----- Records shown -----

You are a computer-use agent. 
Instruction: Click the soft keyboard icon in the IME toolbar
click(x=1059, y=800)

-----
----- Records shown -----

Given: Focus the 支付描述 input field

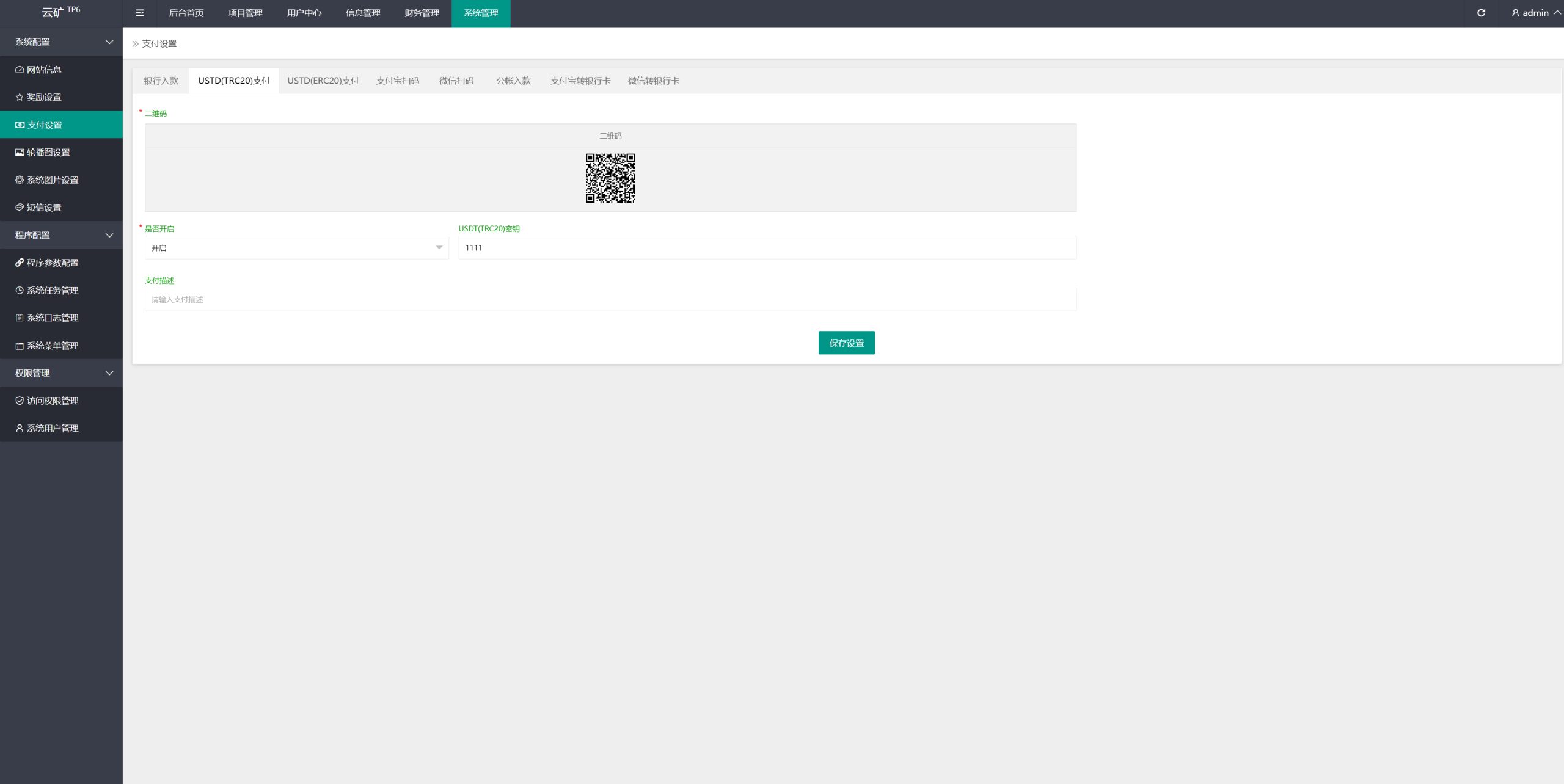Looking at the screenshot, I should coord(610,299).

-----

**Requirement:** List each line of the rows above that contains the string "icon", copying the whole line. Case counts.

**Solution to this exercise:**
Instruction: Click the soft keyboard icon in the IME toolbar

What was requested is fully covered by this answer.